YOUR ASSIGNMENT:
Beginning at the line that contains "You are a computer-use", repeat each line exactly through the last one of the records below, and leave out the pictures.

MATERIAL PROVIDED:
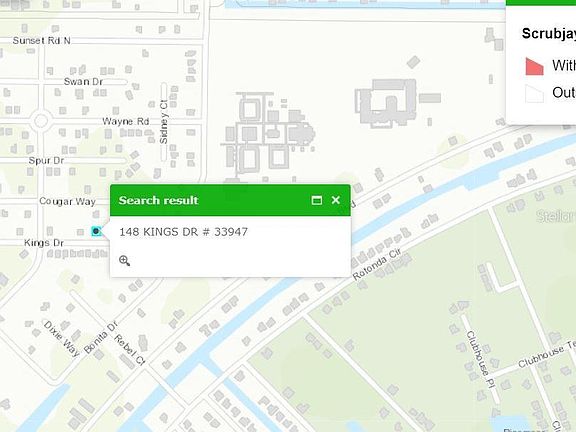Click the Rotonda Cir street label
Image resolution: width=576 pixels, height=432 pixels.
tap(377, 265)
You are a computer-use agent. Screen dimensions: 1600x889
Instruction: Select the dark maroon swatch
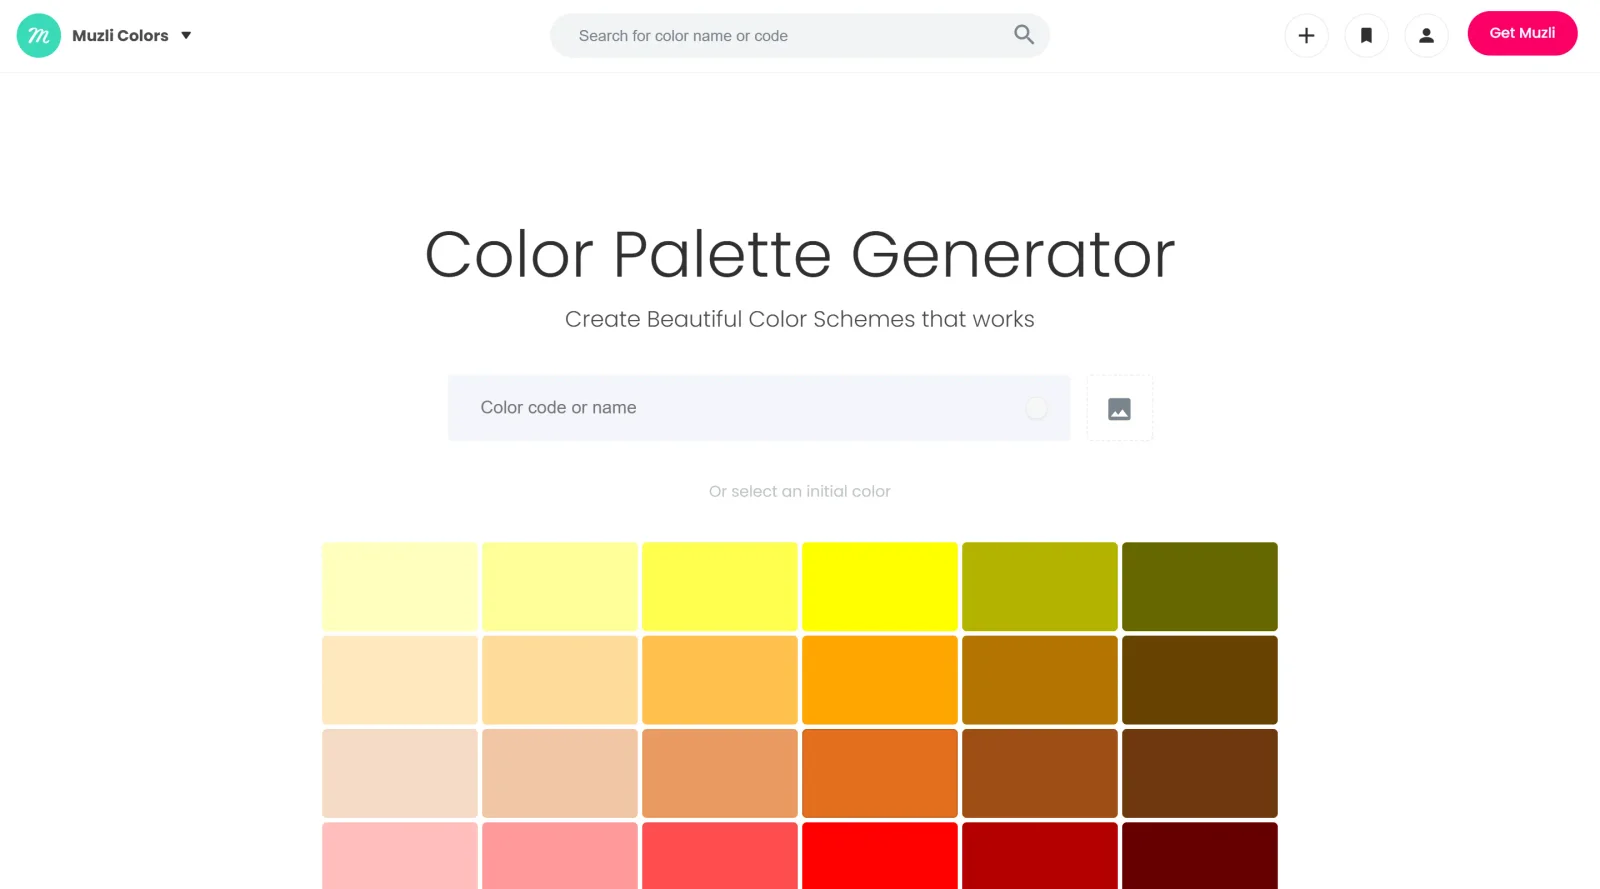[1200, 856]
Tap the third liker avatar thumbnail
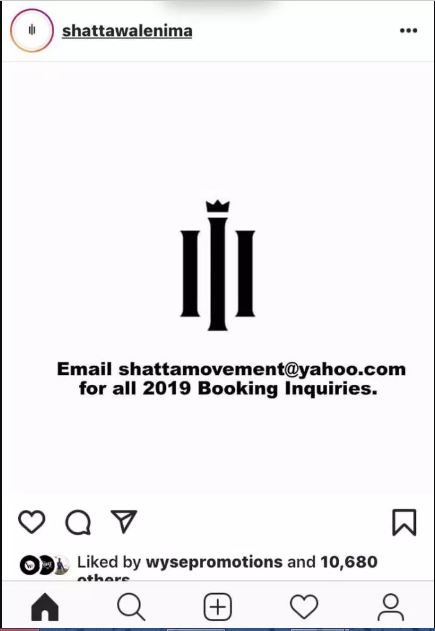Viewport: 435px width, 631px height. pos(60,565)
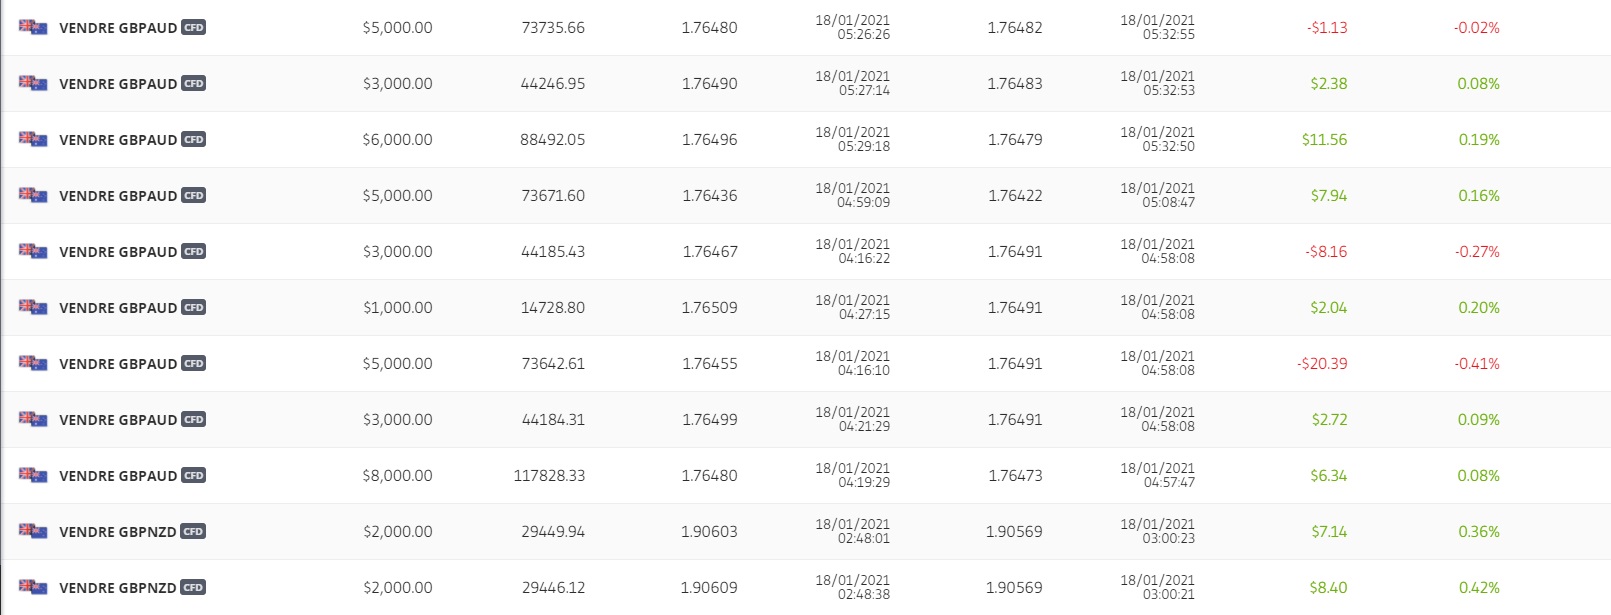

PROBLEM SOLUTION:
You are a computer-use agent. Screen dimensions: 1600x889
Instruction: Select the dark maroon swatch
[1200, 856]
Tap the third liker avatar thumbnail
Viewport: 435px width, 631px height. pos(60,565)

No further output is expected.